The project continued, and the Children’s National Research & Innovation Campus, a first-of-its-kind pediatric research and innovation hub, opened in 2021. “The vision is to create an ecosystem that enables the organization to accelerate the translation of potential breakthrough discoveries into new treatments and technologies which benefit children,” Newman said. “Washington, D.C., Mayor Muriel Bowser designated the construction industry as essential, so we were able to continue working on the campus throughout the pandemic.”

Children’s National also will play an important part of a new hospital called Cedar Hill Regional Medical Center, GW Health. Children’s National will operate an emergency department and neonatal intensive care unit there, filling a much-needed gap in care in Southeast Washington, D.C.

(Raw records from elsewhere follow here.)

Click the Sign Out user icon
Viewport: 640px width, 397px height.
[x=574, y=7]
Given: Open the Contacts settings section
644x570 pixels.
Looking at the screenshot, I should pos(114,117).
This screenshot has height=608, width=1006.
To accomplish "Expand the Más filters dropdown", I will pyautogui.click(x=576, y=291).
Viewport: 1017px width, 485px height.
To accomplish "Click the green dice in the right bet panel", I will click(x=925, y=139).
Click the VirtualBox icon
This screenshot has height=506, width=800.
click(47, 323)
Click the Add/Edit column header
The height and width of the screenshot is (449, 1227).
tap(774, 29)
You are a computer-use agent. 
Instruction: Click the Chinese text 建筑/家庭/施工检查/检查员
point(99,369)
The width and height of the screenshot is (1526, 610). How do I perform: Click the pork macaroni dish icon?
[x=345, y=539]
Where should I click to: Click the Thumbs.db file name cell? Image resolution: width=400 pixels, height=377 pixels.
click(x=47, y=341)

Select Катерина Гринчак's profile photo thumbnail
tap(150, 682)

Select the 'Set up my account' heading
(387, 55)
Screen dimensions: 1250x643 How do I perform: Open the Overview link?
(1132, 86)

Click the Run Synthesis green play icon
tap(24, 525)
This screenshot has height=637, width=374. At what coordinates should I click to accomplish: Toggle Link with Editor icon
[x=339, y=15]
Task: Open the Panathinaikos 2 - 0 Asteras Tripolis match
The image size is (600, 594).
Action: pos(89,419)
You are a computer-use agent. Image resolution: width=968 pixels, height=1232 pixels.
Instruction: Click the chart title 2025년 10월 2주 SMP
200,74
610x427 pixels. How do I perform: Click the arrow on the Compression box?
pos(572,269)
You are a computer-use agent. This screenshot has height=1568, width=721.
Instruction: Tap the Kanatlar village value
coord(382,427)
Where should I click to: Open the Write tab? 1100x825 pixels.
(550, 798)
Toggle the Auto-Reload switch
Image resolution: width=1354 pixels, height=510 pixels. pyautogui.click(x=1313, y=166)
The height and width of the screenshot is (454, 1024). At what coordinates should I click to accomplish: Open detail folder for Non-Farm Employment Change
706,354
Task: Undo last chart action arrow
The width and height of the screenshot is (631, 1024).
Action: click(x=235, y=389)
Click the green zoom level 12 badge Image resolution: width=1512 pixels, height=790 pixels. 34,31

“It’s the first new hospital in that part of the city in probably 50 years,” Newman said. “Patients have had to come across the river to another part of the district to where all the hospitals are, but now we'll be able to provide care closer to home.”

Well before making an impact on health care in Washington, D.C., Newman was a student at Duke University School of Medicine, where he worked in the lab of his mentor, biochemist and now Nobel laureate Robert Lefkowitz, MD. The two have remained close, and this April Newman hosted Lefkowitz as a keynote speaker at the Children’s National Research, Education, and Innovation Week, which celebrates the scholarly achievements of the hospital’s faculty, staff, and trainees.

Newman says that attending Duke and learning from Lefkowitz not only influenced his career path, but also probably saved his life. In the lab one day, Lefkowitz noticed a lump on Newman’s neck. After getting it checked out, Newman learned he had thyroid cancer.

The news was a shock for the then 25-year-old. “Thinking about me and cancer in the same sentence was really scary,” Newman recalled.

But his Duke surgeon, William P.J. Peete, MD, put him at ease. “The surgeon who took care of me changed my life and gave me confidence that I was going to be fine.”

In the end, he was, and Newman rarely thinks about his cancer diagnosis anymore. However, it forever changed how he viewed patient care and led him to specialize in surgery rather than cardiology. “It gave me a sensitivity to what people have to face,” he said.

The experience also deepened his bond with his classmates. While awaiting his own surgery, Newman said seeing older patients with advanced cancer on his hospital floor was sobering.

“But my classmates picked me up,” he said. “They got me out of the hospital the night before to play intermural basketball over in Card Gym. There was just this sense of family, and I've never forgotten that.”